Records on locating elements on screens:
══════════
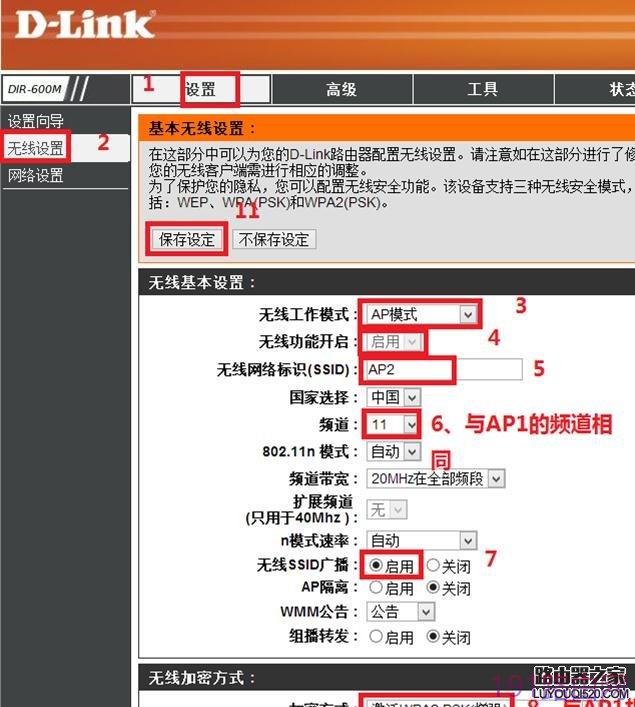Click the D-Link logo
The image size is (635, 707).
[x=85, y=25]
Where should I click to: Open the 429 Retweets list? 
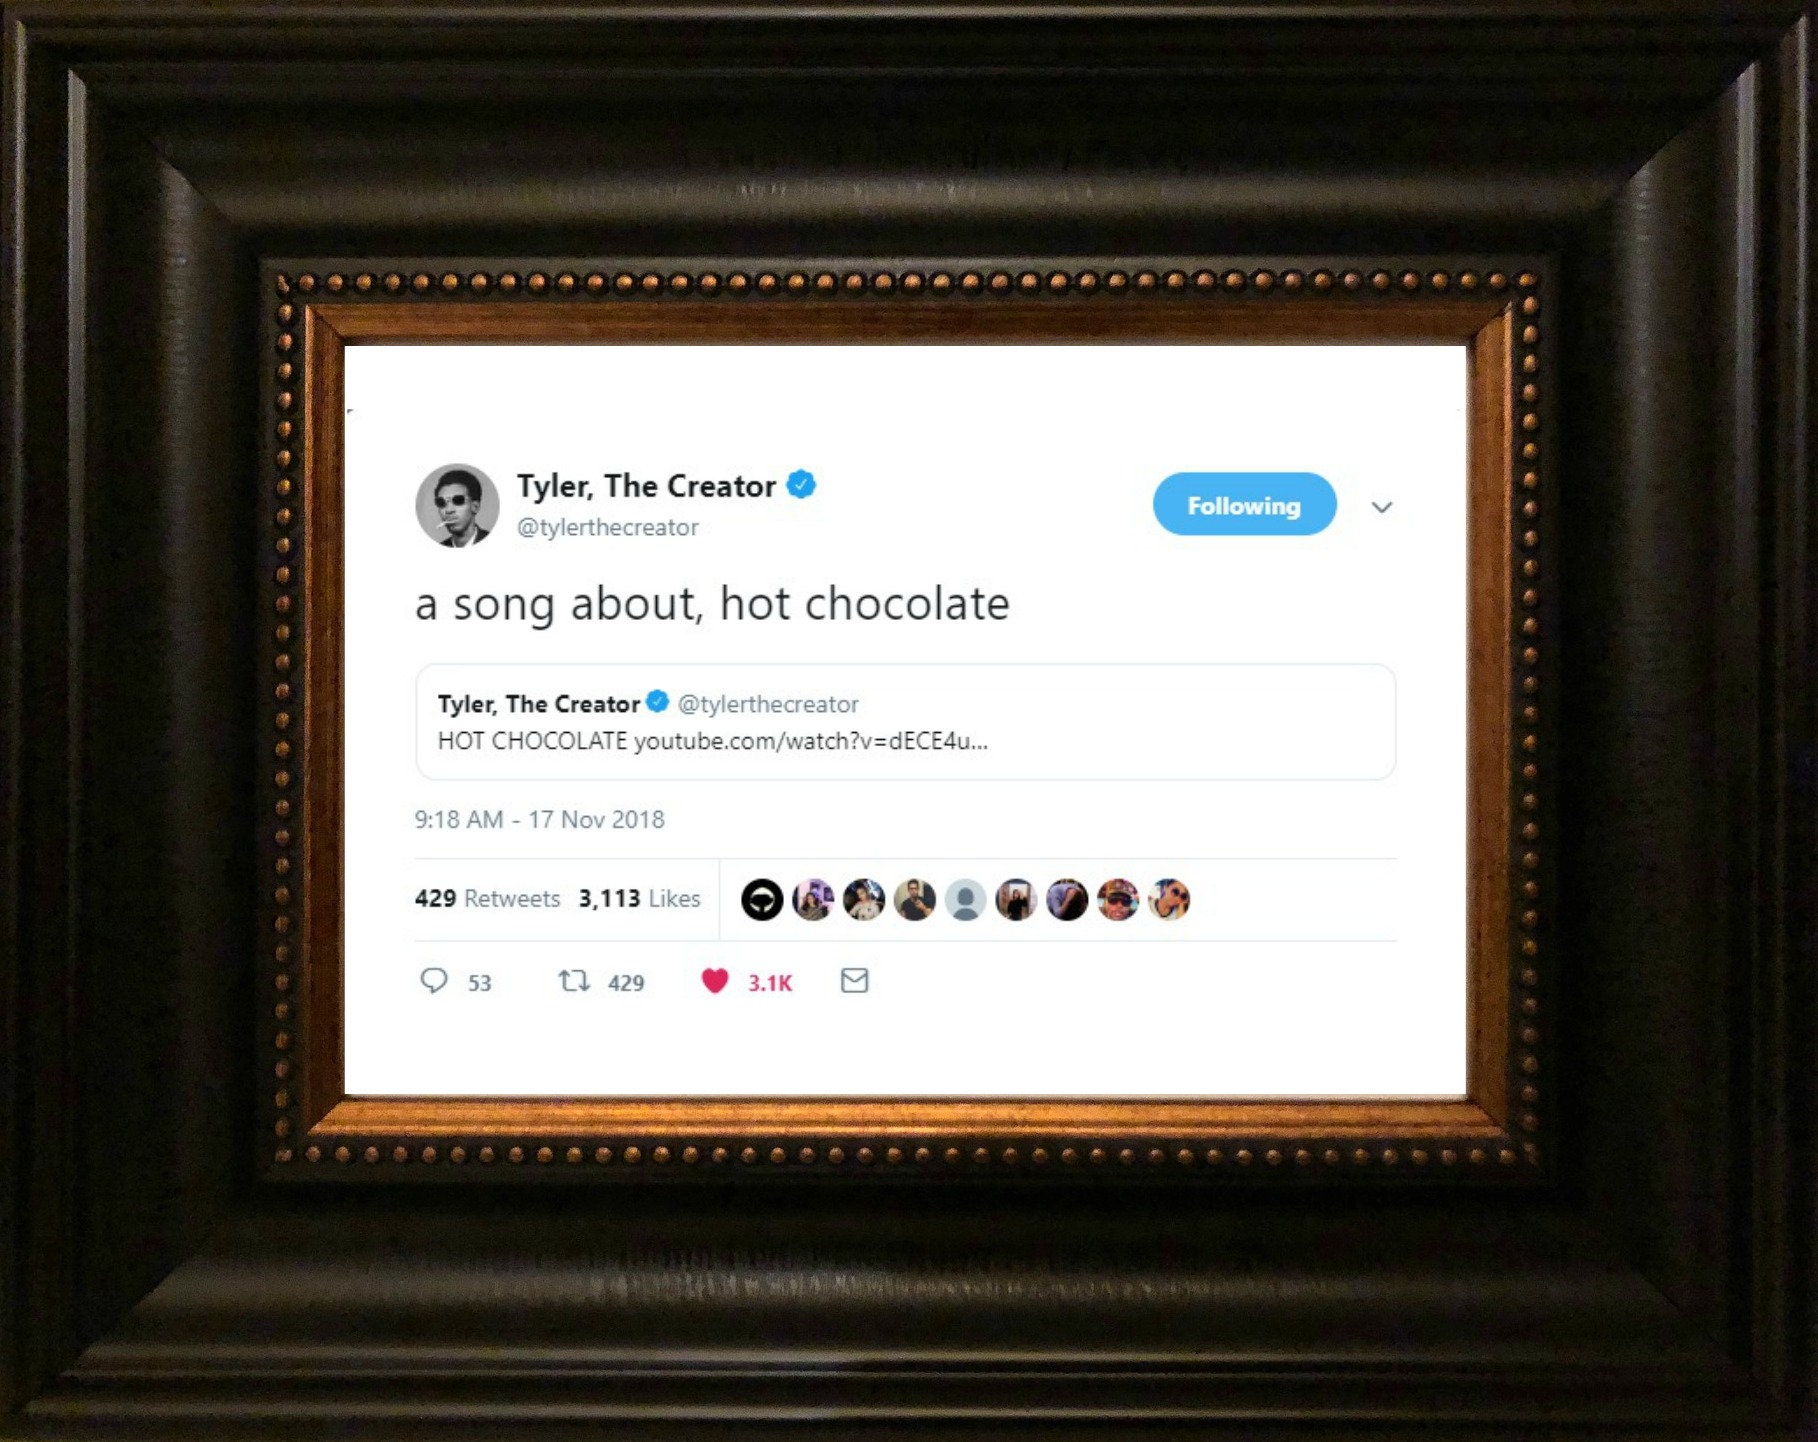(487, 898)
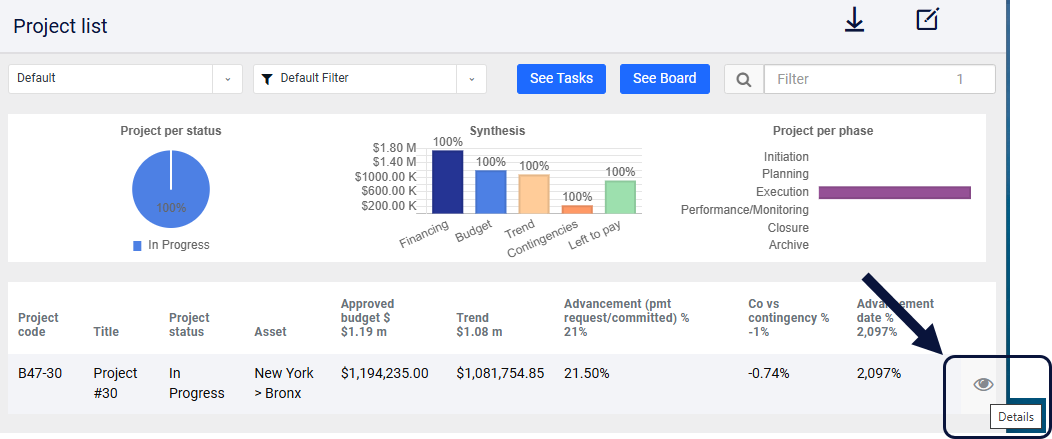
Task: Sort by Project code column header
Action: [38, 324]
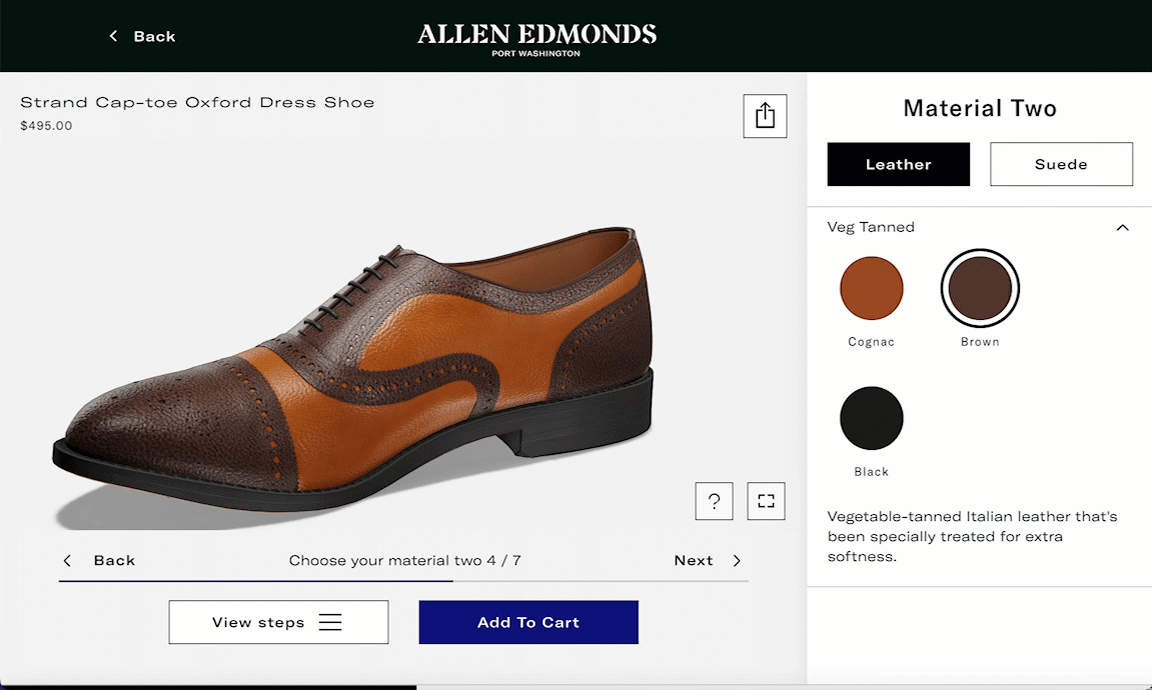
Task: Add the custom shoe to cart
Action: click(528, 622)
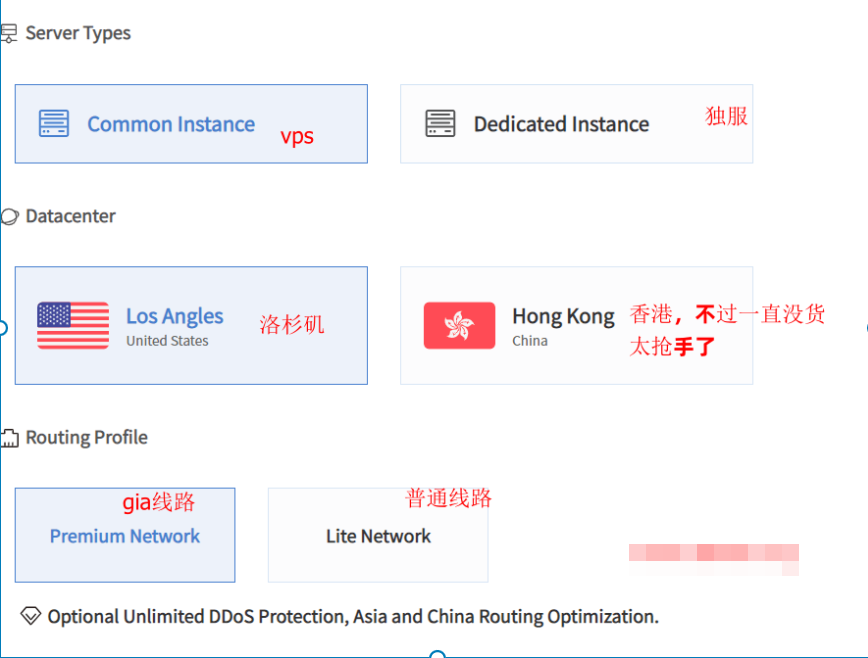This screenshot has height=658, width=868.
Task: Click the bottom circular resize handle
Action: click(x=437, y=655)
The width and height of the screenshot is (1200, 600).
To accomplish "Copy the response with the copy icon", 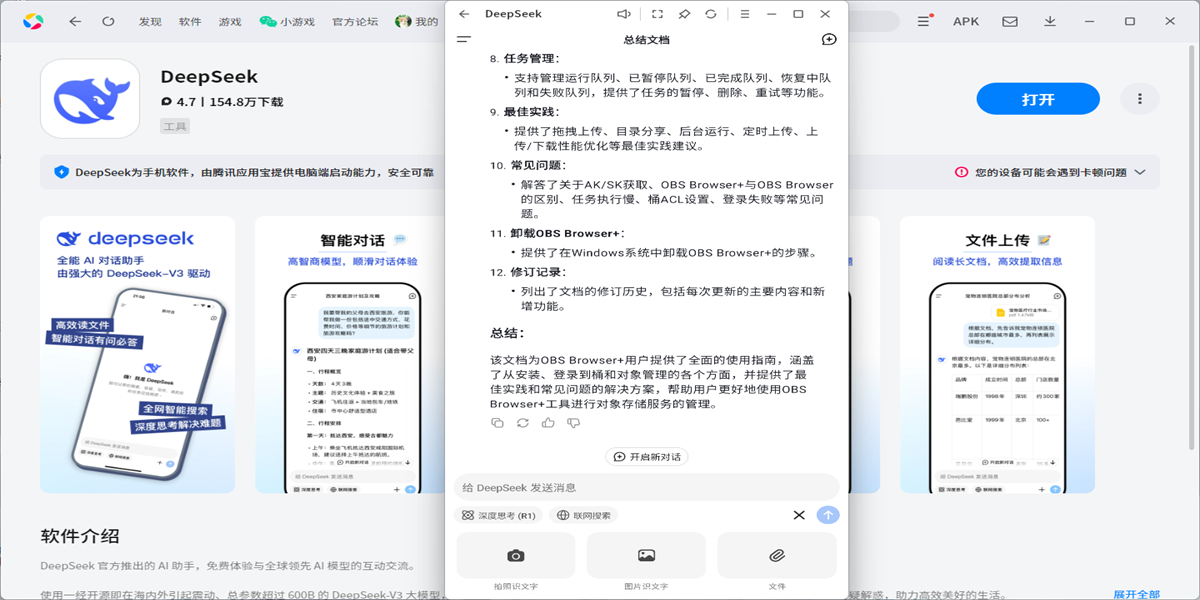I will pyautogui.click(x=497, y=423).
══════════
• **Requirements**:
Reproduce the data verbatim, starting at its beginning and ending with the line containing "Action: click(x=437, y=655)". Leave the pictures out.

• **Result of this exercise**:
Click the D-Link logo
The image size is (635, 707).
[x=85, y=25]
Where should I click to: Open the 429 Retweets list? 
(487, 898)
Task: Sort by Project code column header
Action: [38, 324]
Task: Add the custom shoe to cart
Action: click(528, 622)
This screenshot has height=658, width=868.
Task: Click the bottom circular resize handle
Action: click(x=437, y=655)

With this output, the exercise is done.